A large part of global health spending is accounted for by medicines, and a large part of this expenditure is led by general practitioners’ prescribing. Prescribing, not only for drugs but also for diagnostic tests, is a complex process, that takes place in a complex environment, and involves a large number of factors, related to the knowledge, professionalism, and culture of the prescriber and their health system context, but also on patient’s personal, social, and cultural features.

Emotive factors can play a central role in this process, but, again, the social network of the physician and the patient can make it easier or more difficult to decide on a correct, effective drug choice, which can lead to better or worse results in terms of health outcomes and healthcare expenditure.

Moreover, different settings and prescribing rules, incentives and constraints, throughout the world can be considered as additional complications, but also as a promising ground of research, in which network science instruments can help to find simple answers to complex questions.

The experimental part of the present chapter has investigated a drug co-prescription network obtained from a database of 99 GPs which contained more than 600,000 drug prescriptions. The most interesting result is that all the drug prescription networks show scale invariance behavior, with characteristic exponents related to the patients age but not to gender; this finding is new, and could be related to a prescribing behavior explainable by a preferential attachment model.

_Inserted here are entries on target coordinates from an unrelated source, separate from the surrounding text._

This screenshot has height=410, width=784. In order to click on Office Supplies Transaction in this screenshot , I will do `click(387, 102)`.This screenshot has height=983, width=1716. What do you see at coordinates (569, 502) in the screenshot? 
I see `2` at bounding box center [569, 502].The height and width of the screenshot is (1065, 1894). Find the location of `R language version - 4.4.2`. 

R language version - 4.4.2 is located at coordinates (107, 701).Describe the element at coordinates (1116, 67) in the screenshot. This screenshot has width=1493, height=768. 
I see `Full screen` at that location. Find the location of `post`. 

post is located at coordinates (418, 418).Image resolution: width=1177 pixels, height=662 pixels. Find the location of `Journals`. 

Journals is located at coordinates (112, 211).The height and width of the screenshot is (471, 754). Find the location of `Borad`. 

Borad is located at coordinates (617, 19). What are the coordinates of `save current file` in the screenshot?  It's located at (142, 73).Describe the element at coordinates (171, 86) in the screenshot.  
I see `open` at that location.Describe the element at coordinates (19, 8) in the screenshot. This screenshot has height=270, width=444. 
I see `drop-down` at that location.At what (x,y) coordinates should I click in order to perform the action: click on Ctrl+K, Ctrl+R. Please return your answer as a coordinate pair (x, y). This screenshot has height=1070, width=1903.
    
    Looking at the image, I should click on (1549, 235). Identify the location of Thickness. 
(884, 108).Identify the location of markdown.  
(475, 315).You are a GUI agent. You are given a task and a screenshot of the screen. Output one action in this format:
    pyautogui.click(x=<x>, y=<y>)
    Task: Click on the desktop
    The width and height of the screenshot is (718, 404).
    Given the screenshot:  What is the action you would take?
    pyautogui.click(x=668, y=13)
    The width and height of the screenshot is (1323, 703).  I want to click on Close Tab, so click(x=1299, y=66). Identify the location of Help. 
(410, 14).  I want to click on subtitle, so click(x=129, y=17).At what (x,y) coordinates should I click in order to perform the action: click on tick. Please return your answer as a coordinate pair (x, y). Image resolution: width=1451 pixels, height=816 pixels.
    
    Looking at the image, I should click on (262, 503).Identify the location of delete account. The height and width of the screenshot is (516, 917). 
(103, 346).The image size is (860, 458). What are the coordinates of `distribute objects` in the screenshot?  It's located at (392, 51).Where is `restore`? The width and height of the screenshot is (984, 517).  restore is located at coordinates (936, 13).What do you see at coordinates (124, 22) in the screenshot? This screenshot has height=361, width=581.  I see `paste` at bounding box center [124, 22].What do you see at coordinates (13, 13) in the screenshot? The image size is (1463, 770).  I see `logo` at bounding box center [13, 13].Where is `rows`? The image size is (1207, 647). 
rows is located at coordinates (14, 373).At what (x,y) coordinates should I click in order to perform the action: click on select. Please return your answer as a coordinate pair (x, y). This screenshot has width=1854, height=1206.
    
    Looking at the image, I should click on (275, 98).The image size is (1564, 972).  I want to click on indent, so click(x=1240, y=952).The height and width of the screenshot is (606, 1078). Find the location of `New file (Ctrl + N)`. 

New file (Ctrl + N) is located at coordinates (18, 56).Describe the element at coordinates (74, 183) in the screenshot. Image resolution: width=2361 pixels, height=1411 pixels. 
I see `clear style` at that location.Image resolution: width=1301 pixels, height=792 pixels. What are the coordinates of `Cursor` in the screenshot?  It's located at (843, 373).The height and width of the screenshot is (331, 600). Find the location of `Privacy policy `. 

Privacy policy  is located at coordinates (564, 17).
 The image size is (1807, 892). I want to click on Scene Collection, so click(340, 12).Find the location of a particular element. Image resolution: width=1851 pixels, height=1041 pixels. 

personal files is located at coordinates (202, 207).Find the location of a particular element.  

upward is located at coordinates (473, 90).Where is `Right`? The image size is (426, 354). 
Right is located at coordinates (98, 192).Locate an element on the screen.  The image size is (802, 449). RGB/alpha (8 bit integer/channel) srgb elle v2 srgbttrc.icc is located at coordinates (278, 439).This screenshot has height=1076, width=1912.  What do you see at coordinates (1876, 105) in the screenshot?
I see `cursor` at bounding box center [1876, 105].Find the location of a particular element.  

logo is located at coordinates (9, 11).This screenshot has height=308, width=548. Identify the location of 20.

Moreover, by looking at the most frequently prescribed versus the most frequently co-prescribed drugs, specific correlations emerge between drugs belonging to different anatomical and therapeutic groups.

The emerging field of Network Medicine can investigate not only biological/social systems and disease factors, but also behavioral and healthcare planning factors. Drug prescription process has a complex structure that can be evidenced and measured using Network Science instruments.

Therefore, Network Medicine could be a new powerful tool for research in Public Health.